We recommend assessment of traditional cardiovascular risk factors and optimal management of cardiovascular disease, as a part of routine care for all patients before, during, and after receiving 5-FU/capecitabine (Table 6). However, in any patient who develops symptoms suggestive of ischemia, such as angina and/or electrocardiographic evidence of myocardial ischemia during the administration of 5-FU and capecitabine, termination of chemotherapy and administration of nitrates or calcium channel blockers should be considered under close observation. Cardiology consultation must be carried out and risk stratification should be performed. It is important to keep in mind that rechallenging these patients with similar agents can result in reoccurrence of cardiac toxicity. In addition to ischemic toxicity, arrhythmias also occur in these patients. Therefore, ECG monitoring is recommended if there is any suspicion leading to cardiotoxicity of these agents.46 In addition to non-invasive diagnostic tests, coronary angiography should be considered in patients who develop ischemia during or following 5-FU/capecitabine. Cardiac toxicity with newer oral 5-FU agents seem to be of less frequency, especially TAS-102, which is more widely available compared to older agents, such as S-01 or S-1 or UFT. In the adjuvant setting, only UFT and raltitrexed as a single agent have documented activity in randomized phase III trials, and experience with combination regimens is scarce. As mentioned earlier, re-challenge with 5-FU/capecitabine after an episode of cardiac toxicity to these agents can pose a higher risk of complications, including sudden cardiac death.2 Therefore, one must consider immediate termination of these chemotherapeutic drugs and modification of the treatment regimen.
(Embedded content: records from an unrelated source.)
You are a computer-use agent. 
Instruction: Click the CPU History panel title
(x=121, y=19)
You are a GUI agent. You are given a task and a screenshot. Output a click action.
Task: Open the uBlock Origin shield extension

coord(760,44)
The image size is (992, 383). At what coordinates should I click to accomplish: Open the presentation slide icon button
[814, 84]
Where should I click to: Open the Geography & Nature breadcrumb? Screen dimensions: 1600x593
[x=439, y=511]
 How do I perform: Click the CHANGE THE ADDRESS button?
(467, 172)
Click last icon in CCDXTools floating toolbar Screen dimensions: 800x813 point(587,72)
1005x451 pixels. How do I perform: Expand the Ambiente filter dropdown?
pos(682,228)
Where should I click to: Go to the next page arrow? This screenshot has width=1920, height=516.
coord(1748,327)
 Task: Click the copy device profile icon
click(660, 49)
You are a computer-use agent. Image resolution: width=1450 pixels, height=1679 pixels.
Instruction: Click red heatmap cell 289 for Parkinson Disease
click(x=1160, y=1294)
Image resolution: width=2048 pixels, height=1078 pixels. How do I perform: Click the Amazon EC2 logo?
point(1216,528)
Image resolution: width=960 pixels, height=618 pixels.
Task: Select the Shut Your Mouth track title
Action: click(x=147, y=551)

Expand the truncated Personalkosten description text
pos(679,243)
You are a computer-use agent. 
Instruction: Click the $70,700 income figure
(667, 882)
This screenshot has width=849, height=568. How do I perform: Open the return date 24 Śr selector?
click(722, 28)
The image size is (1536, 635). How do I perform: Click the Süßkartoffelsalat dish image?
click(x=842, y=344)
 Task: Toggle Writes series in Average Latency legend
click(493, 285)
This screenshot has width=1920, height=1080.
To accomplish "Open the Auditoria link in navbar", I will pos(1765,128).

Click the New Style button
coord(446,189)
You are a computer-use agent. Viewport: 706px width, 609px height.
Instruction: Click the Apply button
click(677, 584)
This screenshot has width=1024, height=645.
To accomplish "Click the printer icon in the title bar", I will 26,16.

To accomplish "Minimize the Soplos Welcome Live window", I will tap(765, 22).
Table 6 Suggested Recommendations

It is worth-mentioning here that in 2015, uridine triacetate, an oral active prodrug of uridine, which is a naturally occurring nucleoside and competes with the 5-FU metabolite for incorporation into RNA of normal tissue, was approved by the Food and Drug Administration (FDA) as an antidote to 5-FU (or capecitabine).47 In a study, 137 of 142 overdose patients who were treated with uridine triacetate had a rapid reversal of severe acute cardiotoxicity.47 The indications included use of uridine triacetate in patients with overdose or for those who exhibit early-onset, severe, or life-threatening toxicity affecting the cardiac or central nervous system, and/or early onset, unusually severe adverse reactions (eg, gastrointestinal toxicity and/or neutropenia). It is worth mentioning here that overdose of 5-FU/capecitabine is not the most responsible for its cardiotoxicity. In fact, the majority is regarding to normal chemotherapy regimens and not overdose. At present, the use of this antidote to prevent or treat cardiac toxicity of 5-FU has not been studied and warrants future studies to clarify its role in the treatment of fluoropyrimidine associated cardiotoxicity.

Funding

Partly funded by R01 CA085381.

Disclosure

The author reports no conflicts of interest for this work.